** AIM OF THE TASK **
Return the data below unchanged. Drop any pictures.

§ §

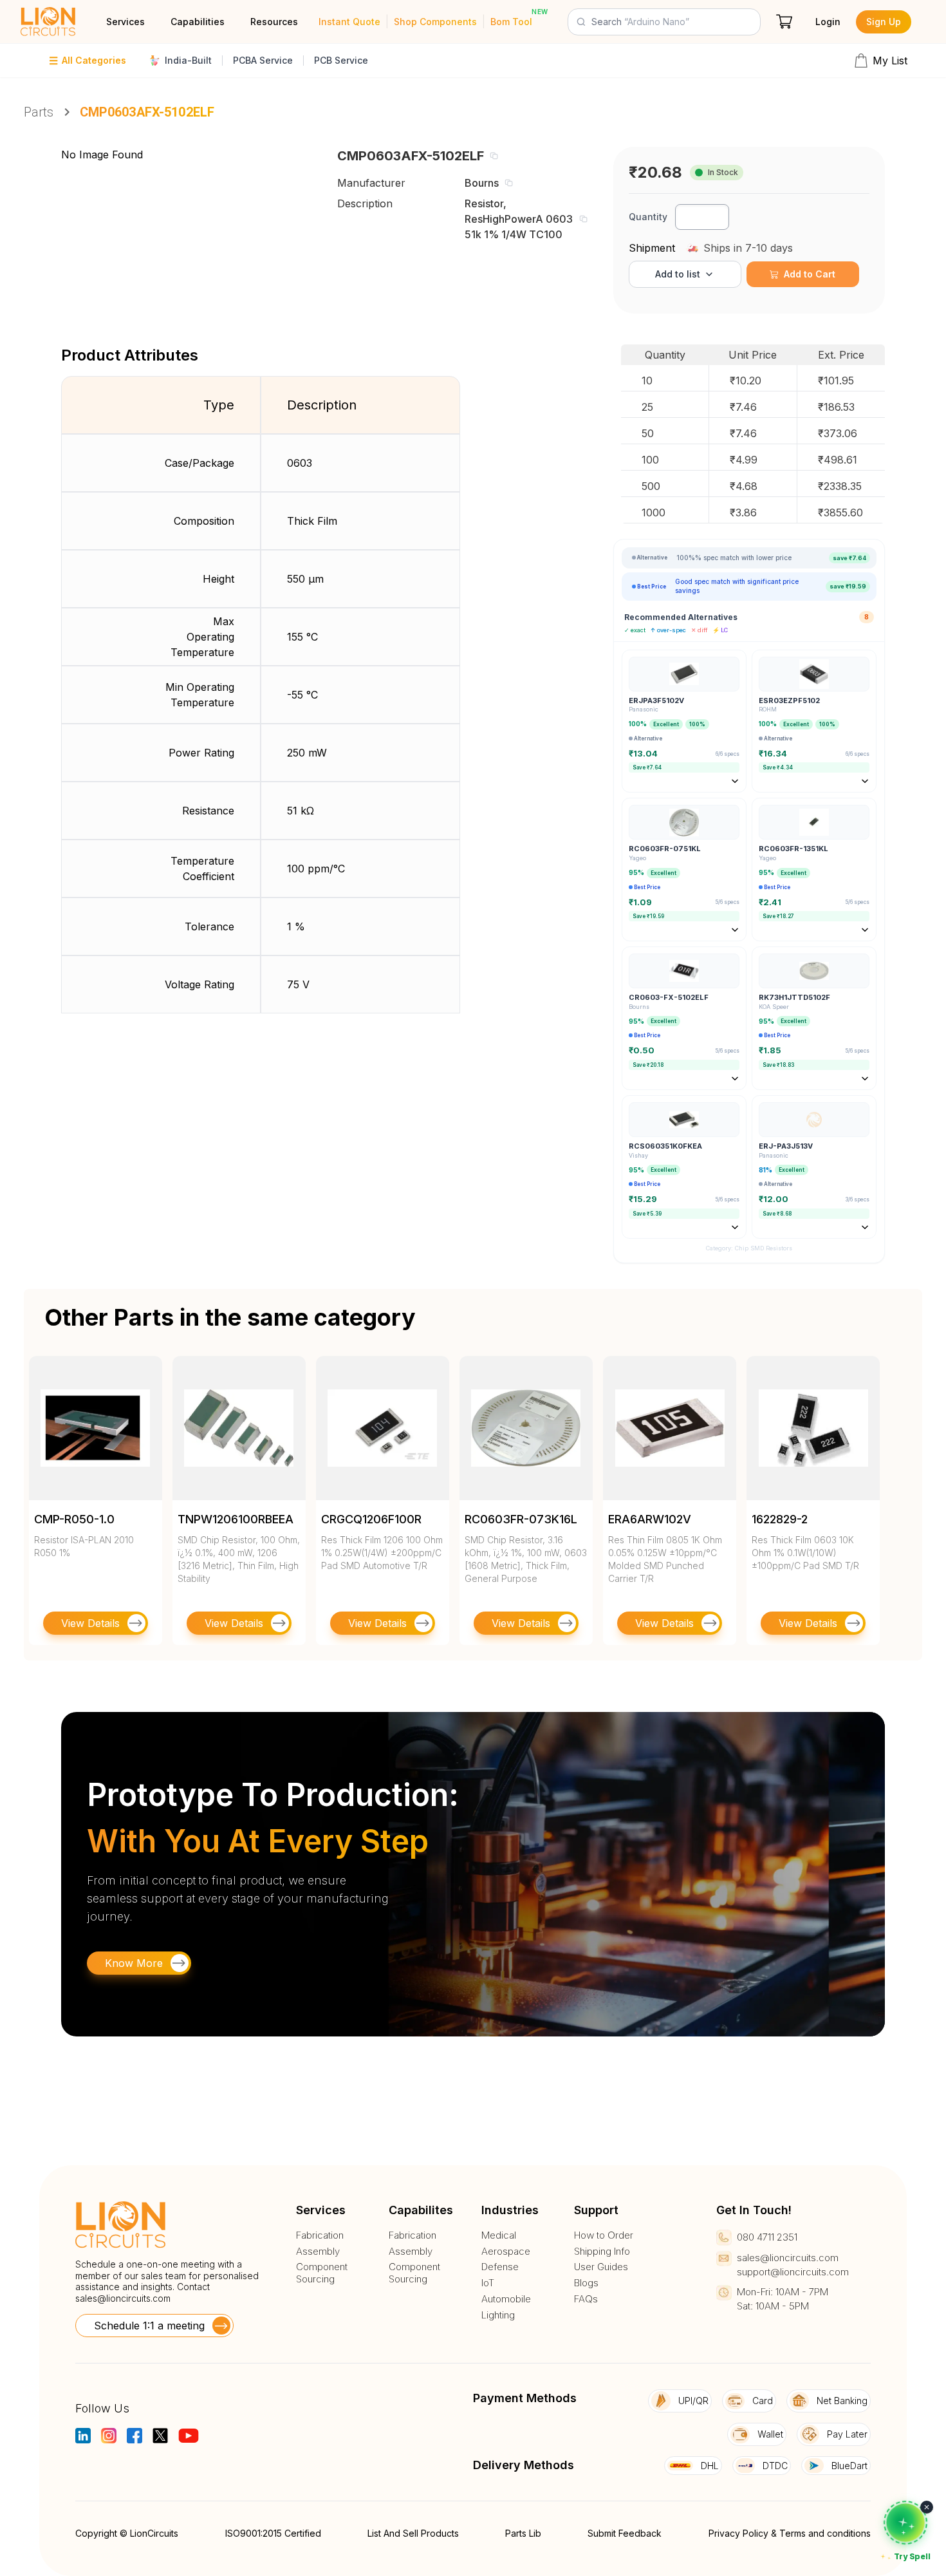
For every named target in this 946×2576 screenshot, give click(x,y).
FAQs (586, 2299)
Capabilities (198, 21)
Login (827, 21)
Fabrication (320, 2235)
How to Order (603, 2235)
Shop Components (435, 21)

§ §

** COMPLETED TASK **
For every named target in this 946×2576 screenshot, give click(x,y).
FAQs (586, 2299)
Capabilities (198, 21)
Login (827, 21)
Fabrication (320, 2235)
How to Order (603, 2235)
Shop Components (435, 21)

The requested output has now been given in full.